I’ll give them that. This made me chuckle.

You can already imagine how Roundguard works. Use a cannon to shoot your character onto the field with the objective of killing every single enemy onscreen, as well as collecting as much gold and new pieces of gear as possible. You also need to aim your character in a way that you land him/her on top of a cushioned platform, or else you’ll lose a chunk of your health.

After getting rid of all baddies onscreen, you’ll have the chance to choose which room you want to go next, in a pseudo dungeon crawler way. You can decide whether you want to go to a room full of poisonous enemies or orcs, for instance, depending on your build. That is easier said than done, as the game’s pinball-ish nature means that even though you’re aiming at a specific direction, the amount of crap onscreen might make your character bounce way too much and fall into a different pit.

Killing an enemy requires bouncing on them multiple times, but there’s a catch. Each enemy has different stats and attacks, meaning that whenever you attack them, they will attack you in return. That is unless you use a special move that pretty much guarantees that you will hit and destroy everything in your path without bouncing around. It does cost of a bit of mana, but this can easily be replenished by picking up potions scattered throughout the stages. The same can be said about health potions. These slight RPG elements are here to try to spice the gameplay up a bit, and while they’re welcome, they didn’t succeed in basically transforming Peggle into a roguelike.

That’s the thing, Roundguard just isn’t fun to play. Its gameplay loop is slightly interesting, I’ll give it that, but considering the small amount of strategy involved, and the fact your main objective is to collect money that isn’t actually used to buy new gear for a next run, it just doesn’t motivate me to play it again once my character dies. That’s the biggest sin a roguelike can commit. Add in the fact that both its despicably uncharming art style and boring soundtrack don’t improve the overall experience and you get a roguelike failure as a result.


It’s all about aiming at a spot and praying to all the gods that your character will actually hit said spot.

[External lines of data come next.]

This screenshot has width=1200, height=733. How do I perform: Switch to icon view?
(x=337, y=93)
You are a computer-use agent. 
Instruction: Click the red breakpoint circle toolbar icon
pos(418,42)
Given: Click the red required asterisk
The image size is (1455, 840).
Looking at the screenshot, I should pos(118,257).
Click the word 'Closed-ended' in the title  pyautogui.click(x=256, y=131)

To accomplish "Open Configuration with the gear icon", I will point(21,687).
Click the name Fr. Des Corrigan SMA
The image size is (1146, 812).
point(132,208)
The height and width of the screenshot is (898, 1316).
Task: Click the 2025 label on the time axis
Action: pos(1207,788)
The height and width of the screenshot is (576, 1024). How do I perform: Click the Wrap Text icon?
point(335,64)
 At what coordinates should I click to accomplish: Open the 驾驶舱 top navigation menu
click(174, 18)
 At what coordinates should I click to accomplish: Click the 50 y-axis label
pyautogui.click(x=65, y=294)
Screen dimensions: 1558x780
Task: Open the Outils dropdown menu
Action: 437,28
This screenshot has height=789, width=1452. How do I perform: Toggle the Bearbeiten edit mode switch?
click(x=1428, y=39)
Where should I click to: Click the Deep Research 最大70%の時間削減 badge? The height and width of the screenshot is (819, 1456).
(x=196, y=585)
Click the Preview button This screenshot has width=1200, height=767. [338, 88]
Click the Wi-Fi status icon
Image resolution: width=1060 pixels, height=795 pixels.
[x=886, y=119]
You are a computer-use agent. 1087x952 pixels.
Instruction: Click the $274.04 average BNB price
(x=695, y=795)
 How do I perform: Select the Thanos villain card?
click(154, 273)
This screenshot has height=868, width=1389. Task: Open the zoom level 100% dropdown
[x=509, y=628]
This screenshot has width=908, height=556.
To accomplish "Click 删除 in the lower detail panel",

There are so many roguelikes being released every single week, it’s no surprise that some of them end up being as forgettable and underwhelming as Roundguard. It’s a game that might have a creative premise, but fails to deliver due to its hideous visuals, disappointing soundtrack, and lack of replayability. If you really want an indie title that manages to mix pinball-like gameplay with other genres, take a look a Yoku’s Island Express instead. It’s not a roguelike, granted, but I can assure you it’ll engage you a lot more than Roundguard could even dream of.


Graphics: 4.0

It doesn’t run poorly, on the contrary, but its art style can be best described as “hateful”. I definitely didn’t like a single character model in this entire game, and there are infinite combinations of them.

Gameplay: 6.0

It’s Peggle. Aim at where you want to shoot your ball-thing-human, and hope nothing will stand on your way. There’s a bit of strategy in here, sure, but it all bogs down to shooting at a direction and then patiently waiting for your character to stop getting stuck at a dead end comprised of broken vases.

Sound: 4.0

The soundtrack is comprised of annoying loops that don’t help at all in order to make the experience more enjoyable.

Fun Factor: 4.5

There are some good ideas in here, but Roundguard commits the biggest sin a roguelike could ever commit: it’s just not engaging enough to make me want to play it over and over again.

Final Verdict: 4.5

Roundguard is available now on Xbox One, PC and Switch.

Reviewed on Xbox One.

A copy of Roundguard was provided by the publisher.